**Task brief**.
Print every one of the following items word for word.

[START Source data]

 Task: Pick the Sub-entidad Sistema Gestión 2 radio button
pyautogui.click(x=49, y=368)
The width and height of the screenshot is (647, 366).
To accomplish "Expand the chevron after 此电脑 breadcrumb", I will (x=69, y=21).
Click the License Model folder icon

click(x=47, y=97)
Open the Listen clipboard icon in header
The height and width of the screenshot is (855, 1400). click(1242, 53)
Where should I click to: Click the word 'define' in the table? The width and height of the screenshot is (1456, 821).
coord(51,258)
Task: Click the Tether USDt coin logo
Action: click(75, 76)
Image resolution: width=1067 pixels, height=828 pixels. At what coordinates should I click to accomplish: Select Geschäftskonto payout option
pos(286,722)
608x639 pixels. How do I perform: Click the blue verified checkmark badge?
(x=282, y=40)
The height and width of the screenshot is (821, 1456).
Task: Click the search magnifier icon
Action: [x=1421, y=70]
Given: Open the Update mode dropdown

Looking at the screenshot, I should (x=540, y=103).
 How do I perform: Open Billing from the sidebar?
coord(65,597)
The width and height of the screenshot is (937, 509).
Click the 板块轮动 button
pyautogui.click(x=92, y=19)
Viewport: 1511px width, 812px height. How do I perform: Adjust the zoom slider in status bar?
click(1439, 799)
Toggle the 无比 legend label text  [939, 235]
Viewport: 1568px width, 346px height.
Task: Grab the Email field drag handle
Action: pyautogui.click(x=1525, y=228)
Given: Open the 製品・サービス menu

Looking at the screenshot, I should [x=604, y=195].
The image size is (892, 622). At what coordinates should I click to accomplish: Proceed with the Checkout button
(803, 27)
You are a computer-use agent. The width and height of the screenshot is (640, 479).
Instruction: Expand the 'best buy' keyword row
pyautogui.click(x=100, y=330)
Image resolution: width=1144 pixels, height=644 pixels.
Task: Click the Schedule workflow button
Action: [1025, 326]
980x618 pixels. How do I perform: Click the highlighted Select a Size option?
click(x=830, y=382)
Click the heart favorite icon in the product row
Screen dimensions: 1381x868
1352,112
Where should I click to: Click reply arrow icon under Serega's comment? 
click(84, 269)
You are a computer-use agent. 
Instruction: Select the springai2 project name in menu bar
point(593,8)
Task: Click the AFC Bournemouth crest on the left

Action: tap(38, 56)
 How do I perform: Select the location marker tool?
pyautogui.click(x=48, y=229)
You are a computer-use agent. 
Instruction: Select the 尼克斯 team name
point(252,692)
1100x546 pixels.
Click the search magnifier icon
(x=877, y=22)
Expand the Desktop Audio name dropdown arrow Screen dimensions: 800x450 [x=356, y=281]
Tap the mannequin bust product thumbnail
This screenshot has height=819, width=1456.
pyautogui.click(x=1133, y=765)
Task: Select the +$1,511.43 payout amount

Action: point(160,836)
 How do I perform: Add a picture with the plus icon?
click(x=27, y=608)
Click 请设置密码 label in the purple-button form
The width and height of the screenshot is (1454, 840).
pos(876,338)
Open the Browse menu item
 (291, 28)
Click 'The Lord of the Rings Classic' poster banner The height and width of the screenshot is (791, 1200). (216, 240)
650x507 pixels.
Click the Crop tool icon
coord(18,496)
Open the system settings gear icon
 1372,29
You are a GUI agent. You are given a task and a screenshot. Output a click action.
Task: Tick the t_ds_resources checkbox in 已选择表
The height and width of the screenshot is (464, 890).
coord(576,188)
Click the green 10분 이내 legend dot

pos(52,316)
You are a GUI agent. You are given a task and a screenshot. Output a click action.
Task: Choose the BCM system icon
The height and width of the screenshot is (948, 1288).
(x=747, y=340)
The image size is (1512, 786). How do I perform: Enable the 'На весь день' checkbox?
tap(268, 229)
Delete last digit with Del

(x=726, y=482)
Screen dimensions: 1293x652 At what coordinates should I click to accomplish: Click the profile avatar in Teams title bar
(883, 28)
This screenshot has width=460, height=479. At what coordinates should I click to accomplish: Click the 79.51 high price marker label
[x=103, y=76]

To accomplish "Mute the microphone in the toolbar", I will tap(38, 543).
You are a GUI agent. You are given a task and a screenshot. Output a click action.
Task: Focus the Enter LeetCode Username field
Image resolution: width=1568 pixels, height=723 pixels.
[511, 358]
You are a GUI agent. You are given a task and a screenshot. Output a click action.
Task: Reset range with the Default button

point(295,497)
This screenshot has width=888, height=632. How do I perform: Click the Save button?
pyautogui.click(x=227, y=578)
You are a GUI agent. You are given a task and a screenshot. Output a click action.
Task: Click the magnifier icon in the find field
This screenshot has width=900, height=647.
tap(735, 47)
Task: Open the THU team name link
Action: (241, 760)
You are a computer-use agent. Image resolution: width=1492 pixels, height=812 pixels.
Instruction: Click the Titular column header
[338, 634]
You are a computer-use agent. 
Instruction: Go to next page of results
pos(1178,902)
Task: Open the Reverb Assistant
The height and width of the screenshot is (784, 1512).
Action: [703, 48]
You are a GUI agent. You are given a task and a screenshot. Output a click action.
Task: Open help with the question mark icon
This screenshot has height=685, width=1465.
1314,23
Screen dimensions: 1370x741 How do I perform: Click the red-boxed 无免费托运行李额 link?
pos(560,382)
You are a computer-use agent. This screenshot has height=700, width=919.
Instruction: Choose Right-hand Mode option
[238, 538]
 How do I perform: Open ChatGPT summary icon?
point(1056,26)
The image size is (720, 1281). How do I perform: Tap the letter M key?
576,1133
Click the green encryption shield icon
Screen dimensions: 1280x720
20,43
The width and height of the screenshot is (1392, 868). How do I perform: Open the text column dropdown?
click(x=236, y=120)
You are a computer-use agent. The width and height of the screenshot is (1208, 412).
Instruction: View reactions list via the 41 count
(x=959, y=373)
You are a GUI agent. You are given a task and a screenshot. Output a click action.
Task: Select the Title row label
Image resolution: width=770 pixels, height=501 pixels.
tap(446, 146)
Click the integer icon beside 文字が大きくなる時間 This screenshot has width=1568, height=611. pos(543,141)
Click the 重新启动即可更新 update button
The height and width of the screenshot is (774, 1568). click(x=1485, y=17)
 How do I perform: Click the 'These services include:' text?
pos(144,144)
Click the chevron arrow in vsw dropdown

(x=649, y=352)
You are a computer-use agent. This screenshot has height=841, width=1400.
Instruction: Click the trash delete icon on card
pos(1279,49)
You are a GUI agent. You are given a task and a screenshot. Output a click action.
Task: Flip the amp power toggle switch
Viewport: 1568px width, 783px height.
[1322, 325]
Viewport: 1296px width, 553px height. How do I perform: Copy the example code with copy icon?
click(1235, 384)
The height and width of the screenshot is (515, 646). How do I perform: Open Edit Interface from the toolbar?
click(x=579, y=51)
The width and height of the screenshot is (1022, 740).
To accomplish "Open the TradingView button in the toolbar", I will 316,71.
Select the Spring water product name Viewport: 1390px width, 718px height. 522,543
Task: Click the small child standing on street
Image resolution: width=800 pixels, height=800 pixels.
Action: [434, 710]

[END Source data]

**Completed task**.
 Task: Pick the Sub-entidad Sistema Gestión 2 radio button
pyautogui.click(x=49, y=368)
The width and height of the screenshot is (647, 366).
To accomplish "Expand the chevron after 此电脑 breadcrumb", I will (x=69, y=21).
Click the License Model folder icon

click(x=47, y=97)
Open the Listen clipboard icon in header
The height and width of the screenshot is (855, 1400). click(1242, 53)
Where should I click to: Click the word 'define' in the table? The width and height of the screenshot is (1456, 821).
coord(51,258)
Task: Click the Tether USDt coin logo
Action: click(75, 76)
Image resolution: width=1067 pixels, height=828 pixels. At what coordinates should I click to accomplish: Select Geschäftskonto payout option
pos(286,722)
608x639 pixels. How do I perform: Click the blue verified checkmark badge?
(x=282, y=40)
The height and width of the screenshot is (821, 1456).
Task: Click the search magnifier icon
Action: [x=1421, y=70]
Given: Open the Update mode dropdown

Looking at the screenshot, I should (x=540, y=103).
 How do I perform: Open Billing from the sidebar?
coord(65,597)
The width and height of the screenshot is (937, 509).
Click the 板块轮动 button
pyautogui.click(x=92, y=19)
Viewport: 1511px width, 812px height. How do I perform: Adjust the zoom slider in status bar?
click(1439, 799)
Toggle the 无比 legend label text  [939, 235]
Viewport: 1568px width, 346px height.
Task: Grab the Email field drag handle
Action: pyautogui.click(x=1525, y=228)
Given: Open the 製品・サービス menu

Looking at the screenshot, I should [x=604, y=195].
The image size is (892, 622). At what coordinates should I click to accomplish: Proceed with the Checkout button
(803, 27)
You are a computer-use agent. The width and height of the screenshot is (640, 479).
Instruction: Expand the 'best buy' keyword row
pyautogui.click(x=100, y=330)
Image resolution: width=1144 pixels, height=644 pixels.
Task: Click the Schedule workflow button
Action: [1025, 326]
980x618 pixels. How do I perform: Click the highlighted Select a Size option?
click(x=830, y=382)
Click the heart favorite icon in the product row
Screen dimensions: 1381x868
1352,112
Where should I click to: Click reply arrow icon under Serega's comment? 
click(84, 269)
You are a computer-use agent. 
Instruction: Select the springai2 project name in menu bar
point(593,8)
Task: Click the AFC Bournemouth crest on the left

Action: tap(38, 56)
 How do I perform: Select the location marker tool?
pyautogui.click(x=48, y=229)
You are a computer-use agent. 
Instruction: Select the 尼克斯 team name
point(252,692)
1100x546 pixels.
Click the search magnifier icon
(x=877, y=22)
Expand the Desktop Audio name dropdown arrow Screen dimensions: 800x450 [x=356, y=281]
Tap the mannequin bust product thumbnail
This screenshot has height=819, width=1456.
pyautogui.click(x=1133, y=765)
Task: Select the +$1,511.43 payout amount

Action: point(160,836)
 How do I perform: Add a picture with the plus icon?
click(x=27, y=608)
Click 请设置密码 label in the purple-button form
The width and height of the screenshot is (1454, 840).
pos(876,338)
Open the Browse menu item
 (291, 28)
Click 'The Lord of the Rings Classic' poster banner The height and width of the screenshot is (791, 1200). (216, 240)
650x507 pixels.
Click the Crop tool icon
coord(18,496)
Open the system settings gear icon
 1372,29
You are a GUI agent. You are given a task and a screenshot. Output a click action.
Task: Tick the t_ds_resources checkbox in 已选择表
The height and width of the screenshot is (464, 890).
coord(576,188)
Click the green 10분 이내 legend dot

pos(52,316)
You are a GUI agent. You are given a task and a screenshot. Output a click action.
Task: Choose the BCM system icon
The height and width of the screenshot is (948, 1288).
(x=747, y=340)
The image size is (1512, 786). How do I perform: Enable the 'На весь день' checkbox?
tap(268, 229)
Delete last digit with Del

(x=726, y=482)
Screen dimensions: 1293x652 At what coordinates should I click to accomplish: Click the profile avatar in Teams title bar
(883, 28)
This screenshot has width=460, height=479. At what coordinates should I click to accomplish: Click the 79.51 high price marker label
[x=103, y=76]

To accomplish "Mute the microphone in the toolbar", I will tap(38, 543).
You are a GUI agent. You are given a task and a screenshot. Output a click action.
Task: Focus the Enter LeetCode Username field
Image resolution: width=1568 pixels, height=723 pixels.
[511, 358]
You are a GUI agent. You are given a task and a screenshot. Output a click action.
Task: Reset range with the Default button

point(295,497)
This screenshot has width=888, height=632. How do I perform: Click the Save button?
pyautogui.click(x=227, y=578)
You are a GUI agent. You are given a task and a screenshot. Output a click action.
Task: Click the magnifier icon in the find field
This screenshot has width=900, height=647.
tap(735, 47)
Task: Open the THU team name link
Action: (241, 760)
You are a computer-use agent. Image resolution: width=1492 pixels, height=812 pixels.
Instruction: Click the Titular column header
[338, 634]
You are a computer-use agent. 
Instruction: Go to next page of results
pos(1178,902)
Task: Open the Reverb Assistant
The height and width of the screenshot is (784, 1512).
Action: [703, 48]
You are a GUI agent. You are given a task and a screenshot. Output a click action.
Task: Open help with the question mark icon
This screenshot has height=685, width=1465.
1314,23
Screen dimensions: 1370x741 How do I perform: Click the red-boxed 无免费托运行李额 link?
pos(560,382)
You are a computer-use agent. This screenshot has height=700, width=919.
Instruction: Choose Right-hand Mode option
[238, 538]
 How do I perform: Open ChatGPT summary icon?
point(1056,26)
The image size is (720, 1281). How do I perform: Tap the letter M key?
576,1133
Click the green encryption shield icon
Screen dimensions: 1280x720
20,43
The width and height of the screenshot is (1392, 868). How do I perform: Open the text column dropdown?
click(x=236, y=120)
You are a computer-use agent. The width and height of the screenshot is (1208, 412).
Instruction: View reactions list via the 41 count
(x=959, y=373)
You are a GUI agent. You are given a task and a screenshot. Output a click action.
Task: Select the Title row label
Image resolution: width=770 pixels, height=501 pixels.
tap(446, 146)
Click the integer icon beside 文字が大きくなる時間 This screenshot has width=1568, height=611. pos(543,141)
Click the 重新启动即可更新 update button
The height and width of the screenshot is (774, 1568). click(x=1485, y=17)
 How do I perform: Click the 'These services include:' text?
pos(144,144)
Click the chevron arrow in vsw dropdown

(x=649, y=352)
You are a computer-use agent. This screenshot has height=841, width=1400.
Instruction: Click the trash delete icon on card
pos(1279,49)
You are a GUI agent. You are given a task and a screenshot. Output a click action.
Task: Flip the amp power toggle switch
Viewport: 1568px width, 783px height.
[1322, 325]
Viewport: 1296px width, 553px height. How do I perform: Copy the example code with copy icon?
click(1235, 384)
The height and width of the screenshot is (515, 646). How do I perform: Open Edit Interface from the toolbar?
click(x=579, y=51)
The width and height of the screenshot is (1022, 740).
To accomplish "Open the TradingView button in the toolbar", I will 316,71.
Select the Spring water product name Viewport: 1390px width, 718px height. 522,543
Task: Click the small child standing on street
Image resolution: width=800 pixels, height=800 pixels.
Action: [434, 710]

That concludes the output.